It also struck me that these people must be constantly disappointed in the kind of love they attract. The love of sycophants. The people who are attracted to money or power or fame. And there must be confused disillusionment when they realize that nobody loves them for themselves. They realize sooner or later that without whatever it was they were being loved for none of the people around them would give them the time of day. They get jaded and go into personal relationships with the expectation that nobody would love them if not for the money or power or fame. And what's ironic is that they come so close to pinpointing the problem, but they fall just short of making the connection. They're putting out bait for people who are attracted to those things and then wondering why that's what they attract. As if they somehow had it in their heads that they should be attracting something else. It never seems to occur to them that they're using the wrong bait for what they really want.
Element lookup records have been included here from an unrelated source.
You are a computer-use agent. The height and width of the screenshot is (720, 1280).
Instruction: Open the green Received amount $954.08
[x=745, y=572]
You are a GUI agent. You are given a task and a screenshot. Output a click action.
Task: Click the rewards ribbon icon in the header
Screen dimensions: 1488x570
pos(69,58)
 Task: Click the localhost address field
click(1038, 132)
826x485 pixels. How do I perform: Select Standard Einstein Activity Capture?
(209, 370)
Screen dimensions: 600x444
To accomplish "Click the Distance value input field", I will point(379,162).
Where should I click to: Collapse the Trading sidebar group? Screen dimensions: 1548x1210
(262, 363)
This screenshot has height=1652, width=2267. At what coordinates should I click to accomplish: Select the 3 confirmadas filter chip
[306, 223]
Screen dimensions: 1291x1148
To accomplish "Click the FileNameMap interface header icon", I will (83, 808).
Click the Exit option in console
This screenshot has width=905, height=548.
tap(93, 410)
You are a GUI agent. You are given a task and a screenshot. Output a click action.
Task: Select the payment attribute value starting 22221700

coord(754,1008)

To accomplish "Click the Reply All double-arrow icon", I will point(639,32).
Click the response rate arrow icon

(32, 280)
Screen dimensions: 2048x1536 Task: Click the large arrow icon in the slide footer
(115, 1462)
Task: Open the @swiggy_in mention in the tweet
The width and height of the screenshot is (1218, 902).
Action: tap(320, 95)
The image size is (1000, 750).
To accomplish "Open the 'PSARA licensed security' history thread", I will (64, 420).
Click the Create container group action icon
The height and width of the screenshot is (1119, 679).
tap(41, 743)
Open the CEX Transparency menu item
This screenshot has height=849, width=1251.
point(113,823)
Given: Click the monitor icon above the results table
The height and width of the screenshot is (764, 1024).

We all do it and have it done to us, whether consciously or unconsciously. People who think they don't deserve love advertise that in their body language and the way they talk about themselves. They are unconsciously putting out bait for people who are attracted to a terminal lack of self-esteem. In the meantime the people who are attracted to that are putting out bait to lure them in. It's like a fucked-up dance in which two people seek out their opposite damaged counterpart when what they really want is someone who just loves them. We tell ourselves we want love and then set about doing everything we can to sabotage it and keep it from ever happening. And who do we blame? Not ourselves. It must be women. All women. Or it must be men, or people in general. All of them. It can't be the natural result of what we're putting out there.
This is not to blame everybody for their own relationship problems. It still takes two, but I think that maybe we set ourselves up for defeat without even understanding that we're doing it. We set up a scenario in which we cannot win, perhaps because we don't think we really deserve love in the first place. We secretly believe that we deserve to be unhappy because we're not good enough to love. It strikes me as incredibly sad. What we project out into the world as a persona is meant to impress others and gain their positive regard. We want approval. Outside validation. Maybe it's worth thinking carefully about what we project out into the world and what others are projecting at us. What are we trying to get? Is what we are doing going to attract that, or are we putting out the wrong bait? If we want the love of others, maybe we need to put out the right kind of bait for people who will be interested in us for ourselves. Maybe the right kind of bait for that is simply to relax and be ourselves and believe that we are worthy of that kind of positive regard. Better yet, we can give that positive regard to ourselves and stop seeking outside validation, thus becoming someone truly worthy of being loved for themselves because they are actually being themselves.